**Task description**
Reproduce verbatim, line by line, everything from the line containing "Услуги (735, 145)" to the last line of the listing below; add nothing.
........
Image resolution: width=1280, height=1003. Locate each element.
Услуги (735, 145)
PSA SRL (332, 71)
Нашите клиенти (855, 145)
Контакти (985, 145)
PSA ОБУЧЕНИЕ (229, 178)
........
**Response area**
Услуги (735, 145)
PSA SRL (332, 71)
Нашите клиенти (855, 145)
Контакти (985, 145)
PSA ОБУЧЕНИЕ (229, 178)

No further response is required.